Here, we show that an ultrafast charge-carrier self-trapping process limits long-range charge-carrier transport in most bismuth-based semiconductors.[1-7] We have examined the evolution of photoexcited charge carriers in the double perovskite Cs₂AgBiBr₆ using a combination of temperature-dependent photoluminescence, absorption and optical pump−terahertz probe spectroscopy.[1] We observe rapid decays in terahertz photoconductivity transients that reveal an ultrafast, barrier-free localization of free carriers on the time scale of 1.0 ps to an intrinsic self-trapped small polaronic state. Alloying Cs₂AgBiBr₆ with Cs₂AgSbBr₆ on the trivalent metal site interestingly leads to significantly stronger self-localisation,[2] which we attribute to self-localised charge carriers probing the energetic landscape more locally thus turning an alloy’s low-energy sites (here, Sb sites) into traps, which dramatically deteriorates transport properties. We further demonstrate the novel lead-free semiconductor Cu₂AgBiI₆ which exhibits a low exciton binding energy of ~29 meV and a lower and direct band gap near 2.1 eV,[3,4] making it a significantly more attractive lead-free material for photovoltaic applications. However, charge carriers in Cu₂AgBiI₆ are found to exhibit similarly strong charge-lattice interactions[4,5]. Further work examining five compositions along the AgBiI₄–CuI solid solution line (stoichiometry Cu_4x(AgBi)_1−xI₄) shows that increased Cu+ content enhances the band curvature around the valence band maximum, resulting in lower charge-carrier effective masses, reduced exciton binding energies, and higher mobilities, as well as partly mitigating the extent of such ultrafast self-localisation.[5] Interestingly, we show that thin films of BiOI lack of such self-trapping, with good charge-carrier mobility maintained over longer time scales, reaching ∼3 cm² V^–1 s^–1 at 295 K and increasing gradually to ∼13 cm² V^–1 s^–1 at 5 K, indicative of prevailing bandlike transport.[6] Finally, we examine thin films of AgBiS₂ nanocrystals as a function of Ag and Bi cation-ordering,[7] which is modified via thermal-annealing. We show that homogeneous cation disorder reduces charge-carrier localization, most likely because cation-disorder engineering flattens the disordered electronic landscape, removing tail states that would otherwise exacerbate Anderson localization of small polaronic states.[7]

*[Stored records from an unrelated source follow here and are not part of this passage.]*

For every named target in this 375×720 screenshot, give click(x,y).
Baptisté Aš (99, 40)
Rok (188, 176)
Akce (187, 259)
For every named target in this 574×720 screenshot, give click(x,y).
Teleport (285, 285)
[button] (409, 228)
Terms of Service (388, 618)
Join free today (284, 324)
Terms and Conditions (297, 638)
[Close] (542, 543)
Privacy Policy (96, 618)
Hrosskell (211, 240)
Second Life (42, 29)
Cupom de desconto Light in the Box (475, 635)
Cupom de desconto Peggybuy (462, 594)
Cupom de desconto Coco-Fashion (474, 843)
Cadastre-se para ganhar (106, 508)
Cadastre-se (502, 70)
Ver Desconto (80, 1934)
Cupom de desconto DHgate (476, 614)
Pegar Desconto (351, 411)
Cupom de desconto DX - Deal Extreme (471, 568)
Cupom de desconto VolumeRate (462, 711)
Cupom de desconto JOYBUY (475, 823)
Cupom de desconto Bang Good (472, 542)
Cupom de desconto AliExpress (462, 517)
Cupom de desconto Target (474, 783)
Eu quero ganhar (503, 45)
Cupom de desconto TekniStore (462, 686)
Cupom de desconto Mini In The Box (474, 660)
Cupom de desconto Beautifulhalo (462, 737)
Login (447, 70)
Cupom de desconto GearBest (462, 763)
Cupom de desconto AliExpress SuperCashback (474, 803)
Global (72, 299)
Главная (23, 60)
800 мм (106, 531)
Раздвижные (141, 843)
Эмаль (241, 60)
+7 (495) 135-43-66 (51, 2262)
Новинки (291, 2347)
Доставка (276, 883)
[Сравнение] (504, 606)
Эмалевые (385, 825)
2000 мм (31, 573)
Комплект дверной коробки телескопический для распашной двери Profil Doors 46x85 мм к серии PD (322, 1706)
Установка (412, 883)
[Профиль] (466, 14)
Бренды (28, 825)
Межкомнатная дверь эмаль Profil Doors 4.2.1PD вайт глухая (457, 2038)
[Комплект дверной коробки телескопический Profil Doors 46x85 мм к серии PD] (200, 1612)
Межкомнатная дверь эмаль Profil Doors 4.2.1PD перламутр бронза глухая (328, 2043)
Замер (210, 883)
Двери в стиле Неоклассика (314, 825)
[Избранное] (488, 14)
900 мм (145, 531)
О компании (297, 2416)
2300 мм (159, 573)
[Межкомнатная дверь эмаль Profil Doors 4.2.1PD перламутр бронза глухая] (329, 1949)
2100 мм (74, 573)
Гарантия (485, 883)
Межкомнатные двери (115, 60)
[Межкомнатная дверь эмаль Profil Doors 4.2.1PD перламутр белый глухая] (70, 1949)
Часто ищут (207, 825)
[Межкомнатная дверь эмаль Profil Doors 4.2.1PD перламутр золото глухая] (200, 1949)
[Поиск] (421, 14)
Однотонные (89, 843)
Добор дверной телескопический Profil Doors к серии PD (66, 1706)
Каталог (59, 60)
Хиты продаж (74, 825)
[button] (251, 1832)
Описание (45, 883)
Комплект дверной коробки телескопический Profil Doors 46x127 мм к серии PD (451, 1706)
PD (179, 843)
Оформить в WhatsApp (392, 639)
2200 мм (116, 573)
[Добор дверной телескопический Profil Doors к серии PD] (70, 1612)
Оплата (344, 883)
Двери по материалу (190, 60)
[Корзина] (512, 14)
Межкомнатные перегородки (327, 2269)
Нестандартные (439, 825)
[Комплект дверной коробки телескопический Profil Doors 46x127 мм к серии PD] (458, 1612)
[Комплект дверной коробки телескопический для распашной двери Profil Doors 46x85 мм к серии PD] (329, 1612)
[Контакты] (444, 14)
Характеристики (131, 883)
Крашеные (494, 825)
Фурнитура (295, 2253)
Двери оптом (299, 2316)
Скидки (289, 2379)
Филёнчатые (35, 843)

Overall, self-trapping of charge carriers therefore emerges as a clear challenge for this class of materials. Our findings explore the parameter space governing such self-localization, highlighting the effects of local energetic disorder as an exacerbating factor that may pose new challenges to alloying strategies. In addition, or findings show that cation-disorder engineering may partly mitigate such effects through flattening of the local energy landscape.